ESBS was one of the first ecological communities determined to be in danger of extinction by the NSW Government. Because so little ESBS survives today, the NSW and Australian Governments have determined it to be critically endangered. This means that without our help, it will likely disappear forever.
A critically endangered ecological community
An ecological community is a unique mix of native species that live together, often on a particular soil type in a particular location.
ESBS grows throughout Sydney’s eastern suburbs in ancient wind-blown (aeolian) nutrient-poor sand as 2 closely related subcommunities, coastal sandplain heath and coastal sand mantle heath.
Coastal sandplain heath
This low woodland or shrubland community grows on deep sand dunes around Sydney’s eastern suburbs, such as Botany and Woollahra. In this subcommunity around Sydney you’ll see large woody shrubs or trees such as stunted old-man banksia (Banksia serrata) and scrub she-oak (Allocasuarina distyla), whereas north of Botany Bay it may contain wallum banksia (Banksia aemula).
Woody plants such as tea-trees, grevilleas, peas and wattles form a dense shrub layer and the ground layer is made up of sedges and herbs. Some smaller plants such as wedding bush (Ricinocarpos pinifolius), grass tree (Xanthorrhoea resinosa) and tree broom-heath (Monotoca elliptica) are also found in this subcommunity.
Coastal sand mantle heath
This heathland community grows on sand that was blown onto cliffs and settled in shallow sandstone depressions. These sand mantles occur above some of Sydney’s major sandstone headlands such as North Head, Malabar, La Perouse and the Kurnell Peninsula.

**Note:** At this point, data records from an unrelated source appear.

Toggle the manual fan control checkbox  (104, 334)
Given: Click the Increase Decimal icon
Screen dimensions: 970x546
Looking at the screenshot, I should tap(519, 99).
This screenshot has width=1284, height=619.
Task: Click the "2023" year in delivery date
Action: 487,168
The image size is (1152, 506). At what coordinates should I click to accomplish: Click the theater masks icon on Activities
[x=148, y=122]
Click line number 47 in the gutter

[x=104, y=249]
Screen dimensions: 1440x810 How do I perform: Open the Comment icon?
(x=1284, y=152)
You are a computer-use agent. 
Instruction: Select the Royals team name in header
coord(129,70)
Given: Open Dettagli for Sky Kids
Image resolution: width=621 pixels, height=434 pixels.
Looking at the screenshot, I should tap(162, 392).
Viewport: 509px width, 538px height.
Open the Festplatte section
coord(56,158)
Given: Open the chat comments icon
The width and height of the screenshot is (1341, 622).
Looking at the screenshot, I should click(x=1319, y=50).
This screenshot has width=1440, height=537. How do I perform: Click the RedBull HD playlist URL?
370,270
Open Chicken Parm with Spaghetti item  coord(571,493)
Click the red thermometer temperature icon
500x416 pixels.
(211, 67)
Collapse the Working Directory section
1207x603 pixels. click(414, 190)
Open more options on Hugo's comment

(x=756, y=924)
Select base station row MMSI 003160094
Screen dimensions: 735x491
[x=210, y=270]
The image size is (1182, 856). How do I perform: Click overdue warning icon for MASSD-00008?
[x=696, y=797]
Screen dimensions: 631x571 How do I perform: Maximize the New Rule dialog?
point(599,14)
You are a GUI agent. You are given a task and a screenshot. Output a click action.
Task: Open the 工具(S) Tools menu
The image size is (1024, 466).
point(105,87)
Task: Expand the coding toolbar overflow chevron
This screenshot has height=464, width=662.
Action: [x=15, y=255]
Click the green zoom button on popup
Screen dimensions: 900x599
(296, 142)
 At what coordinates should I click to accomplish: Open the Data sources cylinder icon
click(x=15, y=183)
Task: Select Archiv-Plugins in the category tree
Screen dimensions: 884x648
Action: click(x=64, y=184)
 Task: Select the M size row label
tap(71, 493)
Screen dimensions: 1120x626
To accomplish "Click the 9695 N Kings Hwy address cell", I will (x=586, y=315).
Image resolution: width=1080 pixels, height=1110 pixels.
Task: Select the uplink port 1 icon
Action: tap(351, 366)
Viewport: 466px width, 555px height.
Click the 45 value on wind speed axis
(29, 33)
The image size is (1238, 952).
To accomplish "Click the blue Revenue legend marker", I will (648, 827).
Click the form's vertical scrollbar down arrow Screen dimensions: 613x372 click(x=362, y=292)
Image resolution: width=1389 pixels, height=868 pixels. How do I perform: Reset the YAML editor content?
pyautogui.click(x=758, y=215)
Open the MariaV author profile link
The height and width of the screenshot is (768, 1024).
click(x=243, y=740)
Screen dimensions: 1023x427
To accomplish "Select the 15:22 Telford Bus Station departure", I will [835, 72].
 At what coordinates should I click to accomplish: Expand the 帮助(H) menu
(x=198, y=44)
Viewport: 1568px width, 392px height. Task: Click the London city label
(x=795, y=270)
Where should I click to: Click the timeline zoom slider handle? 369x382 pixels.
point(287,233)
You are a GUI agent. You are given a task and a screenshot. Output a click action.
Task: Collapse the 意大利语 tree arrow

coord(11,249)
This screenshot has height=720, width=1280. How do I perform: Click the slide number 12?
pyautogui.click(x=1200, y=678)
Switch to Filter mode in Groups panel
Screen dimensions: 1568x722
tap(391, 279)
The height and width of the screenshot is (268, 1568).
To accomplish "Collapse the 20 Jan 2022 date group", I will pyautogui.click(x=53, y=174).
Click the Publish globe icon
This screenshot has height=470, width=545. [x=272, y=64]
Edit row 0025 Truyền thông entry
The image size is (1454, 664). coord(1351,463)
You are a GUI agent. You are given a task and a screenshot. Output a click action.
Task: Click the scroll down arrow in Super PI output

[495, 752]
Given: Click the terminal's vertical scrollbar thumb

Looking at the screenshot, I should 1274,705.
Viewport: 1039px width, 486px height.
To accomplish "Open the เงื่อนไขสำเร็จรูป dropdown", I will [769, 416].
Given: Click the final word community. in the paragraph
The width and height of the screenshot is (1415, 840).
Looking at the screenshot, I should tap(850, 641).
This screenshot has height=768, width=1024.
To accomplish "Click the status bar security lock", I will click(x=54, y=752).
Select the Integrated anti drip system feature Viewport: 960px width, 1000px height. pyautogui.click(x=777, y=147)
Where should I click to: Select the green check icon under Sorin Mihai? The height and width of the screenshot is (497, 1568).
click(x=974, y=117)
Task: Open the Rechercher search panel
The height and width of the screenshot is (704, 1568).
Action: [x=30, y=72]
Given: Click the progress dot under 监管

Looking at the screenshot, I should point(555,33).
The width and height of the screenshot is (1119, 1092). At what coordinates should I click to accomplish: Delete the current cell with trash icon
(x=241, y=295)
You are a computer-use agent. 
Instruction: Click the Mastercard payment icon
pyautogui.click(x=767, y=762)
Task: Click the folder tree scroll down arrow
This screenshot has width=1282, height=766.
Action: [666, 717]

This subcommunity often contains a range of large woody shrubs, including coast tea-tree (Leptospermum laevigatum), wallum banksia (Banksia aemula), scrub she-oak (Allocasuarina distyla) and heath-leaved banksia (Banksia ericifolia). It has a diverse range of woody shrubs such as wattles, geebungs, peas, grevilleas and paperbarks. Sometimes patches of low-growing eucalypts like red bloodwood (Corymbia gummifera) and smooth-barked apple (Angophora costata) grow in this heath.
These 2 wind-blown sandy habitat types may support different forms of the ESBS ecological community, but they share many species and characteristics:
- they are resilient and tough enough to cope with drought, salt spray and blustery conditions
- they need managed fire to regenerate, like many Australian plant communities.
Another heathland community also shares the clifftops with ESBS, but it has a different mix of plants that live in more nutrient-rich sand that comes from the erosion of coastal sandstone.
Shelter and food for wildlife
ESBS is home to many animals. Birds are relatively easy to see as they flit from flower to flower, but look closely and you’ll find many insects. These animals help pollinate ESBS flowers and get rid of pests.
Late winter and spring are the perfect time of year to explore ESBS as it transforms from a blanket of green into a blaze of colour. Iconic Australian species like boronia, wattle and banksia bloom alongside pink heath, bright yellow peas, and the bold red flowers of the mountain devil.
These flowers attract animals that rely on these plants and others for food. The nectar-rich flowers are an important food source for the eastern pygmy-possum, as well as lorikeets and honeyeaters such as the New Holland honeyeater, wattle bird and eastern spinebill. Smaller birds like wrens, silvereyes and finches also live within ESBS and feed on insects and seeds.
You may also see cockatoos in the taller shrubs or trees in ESBS. If you hear a crackling sound above, stop and look up.
Other plants within ESBS provide pollen to many insects, including native bees and hover flies. Caterpillars, beetles and other herbivores eat the leaves of these species. In turn, these insects attract animals that feed on them, including bandicoots, birds, frogs and lizards.